This moving story of redemption, forgiveness, and love starts with the sad description of the younger son who thinks he knows what’s best for his life and demands his inheritance from his living father and embarks on a life wild living with the money he had no right to in the first place. His actions are so outlandish that it’s not very difficult to see that this young man is lost on many levels. He has lost his moral bearing such that he can actually demand his inheritance from his father who is still living. He has lost his sense of what is right and wrong, what is appropriate and not, and he crosses some very clear boundaries that he ought not have crossed when he approaches his father. And when he leaves for the distant country, he makes that final break from his father and all that his father represents for him. Through that act, he is then lost to his family and to himself as he disconnects himself from his identity as a son and becomes the anonymous newcomer with no inhibitions in that distant country. He is lost to the standards, values, and morals that he grew up with and loses the hedges of protection that kept him from harm and self-destruction throughout his life.

When I read and imagine this scene of the younger son approaching his dad to make his demand, I want to cry out “don’t do it, you don’t know what you’re doing, your dad loves you, stay home, don’t go to that  distant county.” But the young man must have been convinced that what he was doing was the best thing for his life – to be rid of his father and his father’s authority from his life. The young man’s immaturity makes him blind to the love and protection that he received from his father, and he is able to ignore the shocking nature of his request for his inheritance and the wild living he embarks on in the distant country. It’s clear that he was taking the final step in his downward spiral of losing himself as he succumbs to his desires.

Through this young son’s life, Jesus paints a clear picture of sin and its consequences. I’m reminded of how this young man’s actions so perfectly describes the consequences of sin in my life. No matter how it started, over time, it’ll cause me to lose perspective and cause me to lose sense of what is truly good for my life. I’m reminded of how my actions can seem so right and so correct in my own eyes, no matter how ludicrous and far from the truth that it may be. Sin causes me to lose my bearing and even when truth is spoken to me, it’s sometimes difficult to accept the truth or even see how ugly or ludicrous my actions are. The story of this lost son always takes me back to my own spiritual journey when entering college. I was set in my mind and heart that true happiness could found when I took away the authority of God. Yet, those years of wandering in my own distant country only proved how much grief and failure I had walked into. In my mind, I thought I knew what was best for myself yet I got to see how alone and broken I had become. That’s the truth about sin and rebellion. It causes me to think I’m so right and that I know what’s best, even though I may be so far from it, and how it causes me to cross boundaries and become numb and lost.

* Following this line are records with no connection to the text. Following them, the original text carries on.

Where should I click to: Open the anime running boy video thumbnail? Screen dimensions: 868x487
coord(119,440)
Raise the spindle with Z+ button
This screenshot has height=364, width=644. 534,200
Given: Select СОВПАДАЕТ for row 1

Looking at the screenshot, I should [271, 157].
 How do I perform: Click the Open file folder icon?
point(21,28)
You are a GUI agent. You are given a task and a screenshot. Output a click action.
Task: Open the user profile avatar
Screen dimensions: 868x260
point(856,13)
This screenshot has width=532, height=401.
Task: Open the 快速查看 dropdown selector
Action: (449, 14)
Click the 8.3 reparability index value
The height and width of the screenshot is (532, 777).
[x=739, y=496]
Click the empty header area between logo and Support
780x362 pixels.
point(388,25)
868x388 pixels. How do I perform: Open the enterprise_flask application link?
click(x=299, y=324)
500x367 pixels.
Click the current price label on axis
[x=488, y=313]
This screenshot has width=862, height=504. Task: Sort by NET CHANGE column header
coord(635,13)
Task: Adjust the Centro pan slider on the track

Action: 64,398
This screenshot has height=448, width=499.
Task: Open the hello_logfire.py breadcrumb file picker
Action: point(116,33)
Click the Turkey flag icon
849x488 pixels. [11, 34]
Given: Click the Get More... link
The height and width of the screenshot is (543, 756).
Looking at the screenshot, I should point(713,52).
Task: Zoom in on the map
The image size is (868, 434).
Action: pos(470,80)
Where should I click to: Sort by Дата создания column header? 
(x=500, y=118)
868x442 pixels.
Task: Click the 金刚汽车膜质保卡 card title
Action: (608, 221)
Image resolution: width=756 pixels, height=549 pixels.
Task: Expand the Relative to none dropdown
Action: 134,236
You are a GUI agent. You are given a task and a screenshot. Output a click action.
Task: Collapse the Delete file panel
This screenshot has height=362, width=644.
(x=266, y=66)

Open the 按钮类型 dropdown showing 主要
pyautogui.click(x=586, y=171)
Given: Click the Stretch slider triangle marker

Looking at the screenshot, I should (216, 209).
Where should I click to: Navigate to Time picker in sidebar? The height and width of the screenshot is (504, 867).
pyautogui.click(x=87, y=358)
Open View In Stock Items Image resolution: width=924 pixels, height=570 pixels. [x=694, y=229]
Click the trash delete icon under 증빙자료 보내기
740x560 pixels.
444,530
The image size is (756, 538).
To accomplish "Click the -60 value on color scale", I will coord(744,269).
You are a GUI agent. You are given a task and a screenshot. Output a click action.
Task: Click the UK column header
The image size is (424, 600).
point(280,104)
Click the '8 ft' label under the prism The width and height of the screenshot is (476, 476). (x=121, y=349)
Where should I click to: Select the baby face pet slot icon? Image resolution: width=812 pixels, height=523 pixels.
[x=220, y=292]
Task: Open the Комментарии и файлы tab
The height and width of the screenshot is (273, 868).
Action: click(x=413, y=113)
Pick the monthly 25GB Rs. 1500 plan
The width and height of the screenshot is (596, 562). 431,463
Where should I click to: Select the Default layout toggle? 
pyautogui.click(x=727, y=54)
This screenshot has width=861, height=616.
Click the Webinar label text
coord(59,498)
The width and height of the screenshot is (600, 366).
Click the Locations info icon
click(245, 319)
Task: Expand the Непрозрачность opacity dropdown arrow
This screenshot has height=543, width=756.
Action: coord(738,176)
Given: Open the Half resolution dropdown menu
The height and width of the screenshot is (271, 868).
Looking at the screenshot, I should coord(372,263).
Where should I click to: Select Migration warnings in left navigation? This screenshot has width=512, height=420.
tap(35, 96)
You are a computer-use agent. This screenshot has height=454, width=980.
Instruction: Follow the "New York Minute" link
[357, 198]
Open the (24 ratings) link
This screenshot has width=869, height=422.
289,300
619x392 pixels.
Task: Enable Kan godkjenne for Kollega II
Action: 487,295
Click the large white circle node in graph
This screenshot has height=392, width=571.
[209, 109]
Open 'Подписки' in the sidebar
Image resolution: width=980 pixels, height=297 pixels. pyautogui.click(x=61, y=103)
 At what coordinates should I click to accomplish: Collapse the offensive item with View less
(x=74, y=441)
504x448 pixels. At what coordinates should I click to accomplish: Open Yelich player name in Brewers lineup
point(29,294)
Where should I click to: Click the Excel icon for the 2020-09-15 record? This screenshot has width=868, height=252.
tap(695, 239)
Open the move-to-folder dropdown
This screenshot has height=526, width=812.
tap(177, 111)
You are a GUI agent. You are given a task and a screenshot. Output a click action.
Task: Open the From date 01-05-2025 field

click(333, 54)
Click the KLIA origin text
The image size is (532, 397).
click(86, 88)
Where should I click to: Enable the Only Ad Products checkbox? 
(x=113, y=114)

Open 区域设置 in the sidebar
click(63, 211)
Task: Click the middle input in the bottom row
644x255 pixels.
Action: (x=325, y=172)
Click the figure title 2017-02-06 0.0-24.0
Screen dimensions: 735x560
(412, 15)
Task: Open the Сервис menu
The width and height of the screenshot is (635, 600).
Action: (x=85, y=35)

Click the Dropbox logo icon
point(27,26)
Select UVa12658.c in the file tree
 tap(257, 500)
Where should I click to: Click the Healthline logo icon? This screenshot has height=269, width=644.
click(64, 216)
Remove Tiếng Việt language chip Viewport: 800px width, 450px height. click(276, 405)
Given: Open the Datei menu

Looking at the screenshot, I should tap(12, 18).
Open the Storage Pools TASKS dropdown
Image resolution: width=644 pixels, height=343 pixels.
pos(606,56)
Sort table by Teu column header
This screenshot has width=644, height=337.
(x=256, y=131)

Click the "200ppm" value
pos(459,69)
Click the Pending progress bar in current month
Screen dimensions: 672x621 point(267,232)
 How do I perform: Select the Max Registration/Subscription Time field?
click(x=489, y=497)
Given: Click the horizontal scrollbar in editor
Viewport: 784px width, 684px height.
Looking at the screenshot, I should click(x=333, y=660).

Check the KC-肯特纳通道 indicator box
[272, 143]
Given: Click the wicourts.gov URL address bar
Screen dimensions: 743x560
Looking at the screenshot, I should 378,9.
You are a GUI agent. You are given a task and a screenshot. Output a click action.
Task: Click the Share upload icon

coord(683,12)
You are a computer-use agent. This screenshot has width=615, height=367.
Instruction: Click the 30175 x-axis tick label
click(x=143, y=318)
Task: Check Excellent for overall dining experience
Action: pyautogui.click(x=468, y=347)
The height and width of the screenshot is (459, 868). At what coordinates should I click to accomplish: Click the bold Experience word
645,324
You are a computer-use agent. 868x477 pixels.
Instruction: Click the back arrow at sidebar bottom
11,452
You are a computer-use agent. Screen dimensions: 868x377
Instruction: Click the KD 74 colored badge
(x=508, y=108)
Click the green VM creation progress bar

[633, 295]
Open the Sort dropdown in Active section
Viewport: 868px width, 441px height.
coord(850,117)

·       The lostness of the older son

The lostness of the older son isn’t so obvious since he has always been with his father. Yet his actions and words after the return of his younger brother reveals that his heart is just as lost as that of the younger son. Instead of seeing his faithfulness in his father’s house as something done out of love, his perspective was that he had been ‘slaving away’ for his father and the bitter actions and words that pour forth is a sad revelation of how lost his heart was.  A son doesn’t slave away for his father! All that he did, all his toil and labor, was done for the family. It was working together as they experienced life together as father and son, grounded in love. It’s so extremely sad to see the older son refer to himself as a laborer slaving away for his father. Through his inability to share in his father’s joy and his harsh words about reward for his ‘slaving away,’ the old son reveals how lost he was even though he was physically in the presence of his father. If he was one in heart with his father, he would have been able to rejoice together at the return of his little brother, who had practically returned from death. The sad truth is that he had lost sight of his identity as a son of his father and he could no longer relate to his father in any way except as a laborer who was slaving away for his reward.

The older son is a character who speaks volumes to me, because I can relate to this man so well. I know for many years when I was younger, I allowed the standards and values of the world regarding reward and compensation for my life to creep into my spiritual life and walk with God. Instead of sharing God’s heart and joy through a life of laboring together with him through ministry and growing closer to Him through my spiritual disciplines, I had reduced my spiritual life to a checklist that I needed to take care of. Even though I may not have expressed nor voiced such feelings, I lived with the expectation that I was due some sort of reward, recognition, and concrete results for all that I was doing. And when life didn’t always go as planned, it only exposed my heart that was far from God. Likewise, becoming like the older son is something I need to guard against each day as I can allow the older son mentality to creep into my expectations in life. I need to guard my heart from reducing my relationship with God to such base perspective because my walk with God isn’t so that I can reap some sort of benefits from him, but rather, so that I can grow in my identity as a loving son.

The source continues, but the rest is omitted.